Some easy writing advice to follow, offered all the time, is show instead of tell. But it takes careful work to remove showing at the same time you remove barrier words from your writing. Barrier words are ones that make a story less vivid and make the writer more obvious.

You don't want the latter to happen. We tell stories, but we don't want our readers to focus on us as storytellers. (Write memoirs or essays if you want to be seen while you tell the story.) Fiction has several key elements, and few of them give writers a reason to show themselves telling. Not even in first person.

Make a list of these barrier words and post it close at hand:

  • saw
  • looked
  • watched
  • noticed
  • smelled
  • heard
  • touched
  • felt
  • knew
  • realized
  • thought
  • remembered
  • reminded
  • decided
  • seemed
  • imagined

You rarely need these in fiction's narrative writing. (In dialogue you can do almost anything—but the dialogue still has to propel the plot, or reinforce character traits, or make extra conflict. Reflection, as with these barrier words, is not a great mission for dialogue. At the hardest end of the barrier word-cutting, thought and decided can be erased by first-person limited point of view.

He thought he could wrestle the gun from Steiner's hand.

becomes

He could wrestle the gun from Steiner's hand.

At the easiest,

Randolph saw the wagon sink in the mud

becomes

The wagon sank in the mud. (There are other sentences to let us know it's Randolph doing the watching.)
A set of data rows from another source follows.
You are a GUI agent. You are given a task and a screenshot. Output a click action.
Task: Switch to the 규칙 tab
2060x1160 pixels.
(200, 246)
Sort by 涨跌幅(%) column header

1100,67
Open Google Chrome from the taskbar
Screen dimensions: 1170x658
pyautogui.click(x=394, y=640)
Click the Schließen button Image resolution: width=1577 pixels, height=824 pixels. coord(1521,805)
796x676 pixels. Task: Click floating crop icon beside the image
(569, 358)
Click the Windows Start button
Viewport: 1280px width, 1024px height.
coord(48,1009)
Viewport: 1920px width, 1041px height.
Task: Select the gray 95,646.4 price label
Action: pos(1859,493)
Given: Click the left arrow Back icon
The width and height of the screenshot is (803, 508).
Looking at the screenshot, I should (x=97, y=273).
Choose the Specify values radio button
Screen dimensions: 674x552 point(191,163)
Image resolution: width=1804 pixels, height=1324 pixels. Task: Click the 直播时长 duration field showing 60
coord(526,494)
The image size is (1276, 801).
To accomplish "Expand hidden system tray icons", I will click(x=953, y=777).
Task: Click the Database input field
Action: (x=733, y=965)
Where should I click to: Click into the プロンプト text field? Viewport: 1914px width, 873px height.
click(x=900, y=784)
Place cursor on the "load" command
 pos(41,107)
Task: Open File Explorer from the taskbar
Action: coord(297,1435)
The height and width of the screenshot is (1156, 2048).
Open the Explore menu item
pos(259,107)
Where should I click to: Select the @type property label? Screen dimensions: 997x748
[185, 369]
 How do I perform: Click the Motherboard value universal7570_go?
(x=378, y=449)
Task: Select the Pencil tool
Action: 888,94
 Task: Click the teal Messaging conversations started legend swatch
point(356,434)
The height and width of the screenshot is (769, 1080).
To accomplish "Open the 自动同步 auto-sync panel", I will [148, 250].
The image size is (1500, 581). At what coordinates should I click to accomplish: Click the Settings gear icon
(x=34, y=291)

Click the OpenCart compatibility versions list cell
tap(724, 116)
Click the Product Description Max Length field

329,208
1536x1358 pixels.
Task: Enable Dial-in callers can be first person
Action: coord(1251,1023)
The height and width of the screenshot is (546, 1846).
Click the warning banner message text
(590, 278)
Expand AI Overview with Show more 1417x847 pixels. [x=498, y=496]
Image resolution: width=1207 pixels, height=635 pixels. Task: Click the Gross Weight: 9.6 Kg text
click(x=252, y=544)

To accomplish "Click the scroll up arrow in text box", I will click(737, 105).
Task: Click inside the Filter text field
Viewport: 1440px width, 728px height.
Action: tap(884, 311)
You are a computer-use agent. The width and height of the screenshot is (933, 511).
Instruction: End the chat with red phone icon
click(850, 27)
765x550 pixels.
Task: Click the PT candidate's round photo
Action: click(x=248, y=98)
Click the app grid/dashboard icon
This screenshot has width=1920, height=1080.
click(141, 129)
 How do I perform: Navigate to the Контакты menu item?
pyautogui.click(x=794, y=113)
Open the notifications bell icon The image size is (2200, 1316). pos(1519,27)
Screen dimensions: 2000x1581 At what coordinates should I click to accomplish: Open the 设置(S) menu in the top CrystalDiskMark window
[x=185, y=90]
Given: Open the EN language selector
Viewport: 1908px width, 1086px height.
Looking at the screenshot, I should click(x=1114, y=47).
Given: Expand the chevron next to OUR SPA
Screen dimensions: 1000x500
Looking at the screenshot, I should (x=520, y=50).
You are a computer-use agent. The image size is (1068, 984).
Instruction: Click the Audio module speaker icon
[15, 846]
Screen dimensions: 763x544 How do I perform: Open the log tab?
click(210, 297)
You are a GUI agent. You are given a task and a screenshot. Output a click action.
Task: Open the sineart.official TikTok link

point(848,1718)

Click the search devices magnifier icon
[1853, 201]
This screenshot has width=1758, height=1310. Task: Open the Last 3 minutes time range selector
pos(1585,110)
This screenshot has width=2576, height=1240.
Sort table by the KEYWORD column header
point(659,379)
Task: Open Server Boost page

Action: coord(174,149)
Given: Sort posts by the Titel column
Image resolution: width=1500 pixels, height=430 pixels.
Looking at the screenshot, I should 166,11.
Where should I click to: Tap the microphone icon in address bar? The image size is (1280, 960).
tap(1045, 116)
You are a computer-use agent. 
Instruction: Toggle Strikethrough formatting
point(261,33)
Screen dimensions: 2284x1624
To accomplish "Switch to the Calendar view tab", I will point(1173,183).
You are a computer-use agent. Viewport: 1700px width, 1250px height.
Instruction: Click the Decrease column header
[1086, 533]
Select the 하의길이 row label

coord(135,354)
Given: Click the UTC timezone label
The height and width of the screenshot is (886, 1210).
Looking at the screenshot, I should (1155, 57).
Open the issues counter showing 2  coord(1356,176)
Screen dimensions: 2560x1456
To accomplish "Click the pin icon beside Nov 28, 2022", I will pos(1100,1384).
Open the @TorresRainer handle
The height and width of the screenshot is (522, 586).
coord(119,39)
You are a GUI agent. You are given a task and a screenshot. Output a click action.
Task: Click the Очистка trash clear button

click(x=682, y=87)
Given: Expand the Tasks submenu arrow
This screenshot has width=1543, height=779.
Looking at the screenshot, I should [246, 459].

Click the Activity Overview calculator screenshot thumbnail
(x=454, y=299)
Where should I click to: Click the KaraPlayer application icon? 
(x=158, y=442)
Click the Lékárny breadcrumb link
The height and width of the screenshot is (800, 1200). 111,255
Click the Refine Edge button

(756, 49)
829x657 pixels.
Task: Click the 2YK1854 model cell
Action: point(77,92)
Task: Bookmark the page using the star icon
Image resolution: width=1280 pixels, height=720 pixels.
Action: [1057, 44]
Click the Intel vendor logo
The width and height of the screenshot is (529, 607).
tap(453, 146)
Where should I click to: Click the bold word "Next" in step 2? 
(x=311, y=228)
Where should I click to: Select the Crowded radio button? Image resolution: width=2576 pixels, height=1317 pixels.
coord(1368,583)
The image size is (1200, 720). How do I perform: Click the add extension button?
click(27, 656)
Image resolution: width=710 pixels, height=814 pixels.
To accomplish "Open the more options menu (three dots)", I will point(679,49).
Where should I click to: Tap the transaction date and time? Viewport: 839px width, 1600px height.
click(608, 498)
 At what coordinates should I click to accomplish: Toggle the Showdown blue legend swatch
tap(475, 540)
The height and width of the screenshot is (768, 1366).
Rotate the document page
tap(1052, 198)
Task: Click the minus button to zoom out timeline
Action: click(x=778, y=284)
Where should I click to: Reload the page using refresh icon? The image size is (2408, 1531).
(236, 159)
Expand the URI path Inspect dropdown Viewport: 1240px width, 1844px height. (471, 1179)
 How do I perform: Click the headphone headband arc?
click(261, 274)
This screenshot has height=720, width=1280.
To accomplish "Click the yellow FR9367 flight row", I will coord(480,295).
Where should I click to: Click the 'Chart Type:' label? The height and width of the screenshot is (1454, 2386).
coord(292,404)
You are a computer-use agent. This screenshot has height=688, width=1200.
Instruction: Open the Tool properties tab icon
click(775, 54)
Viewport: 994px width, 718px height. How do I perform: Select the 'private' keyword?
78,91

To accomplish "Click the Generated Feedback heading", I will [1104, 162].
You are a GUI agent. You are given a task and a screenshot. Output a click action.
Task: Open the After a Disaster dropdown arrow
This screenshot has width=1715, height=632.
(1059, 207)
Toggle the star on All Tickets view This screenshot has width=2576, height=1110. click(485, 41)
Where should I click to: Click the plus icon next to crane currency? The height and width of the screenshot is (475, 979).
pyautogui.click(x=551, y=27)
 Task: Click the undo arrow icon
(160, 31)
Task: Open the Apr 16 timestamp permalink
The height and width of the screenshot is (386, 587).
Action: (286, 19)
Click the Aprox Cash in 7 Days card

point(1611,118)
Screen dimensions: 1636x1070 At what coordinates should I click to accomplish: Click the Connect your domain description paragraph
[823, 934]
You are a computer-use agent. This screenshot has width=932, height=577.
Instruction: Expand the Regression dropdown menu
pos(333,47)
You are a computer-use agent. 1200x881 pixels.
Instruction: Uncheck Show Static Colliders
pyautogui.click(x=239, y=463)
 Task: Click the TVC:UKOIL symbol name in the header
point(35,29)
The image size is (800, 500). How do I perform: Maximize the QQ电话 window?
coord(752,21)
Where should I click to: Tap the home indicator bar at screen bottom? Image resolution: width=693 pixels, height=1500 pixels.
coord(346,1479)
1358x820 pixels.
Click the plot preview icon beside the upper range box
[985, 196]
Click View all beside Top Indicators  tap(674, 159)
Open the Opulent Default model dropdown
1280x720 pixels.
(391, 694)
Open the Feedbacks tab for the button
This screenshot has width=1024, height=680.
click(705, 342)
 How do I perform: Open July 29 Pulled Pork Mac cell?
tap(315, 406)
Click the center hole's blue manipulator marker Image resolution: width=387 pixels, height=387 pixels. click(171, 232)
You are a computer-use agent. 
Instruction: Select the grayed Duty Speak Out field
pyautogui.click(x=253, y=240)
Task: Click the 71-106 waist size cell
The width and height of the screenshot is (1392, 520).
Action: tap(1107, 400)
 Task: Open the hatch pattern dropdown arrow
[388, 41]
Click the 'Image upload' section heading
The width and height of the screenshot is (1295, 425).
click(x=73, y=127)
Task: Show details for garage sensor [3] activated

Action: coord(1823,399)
Let a reader observe the action itself in the writing. Visuals rarely need watched and saw. Sensations like smell (one of my favorites) should be unique or pungent enough to stand without the verb smelled. The fuzzy one is felt: it's almost useful while you describe a texture. But the stubble on his chin felt rough can easily become The stubble on his chin was rough.

Go through and check your writing during revision. After a while, you won't write even first drafts using these barrier words.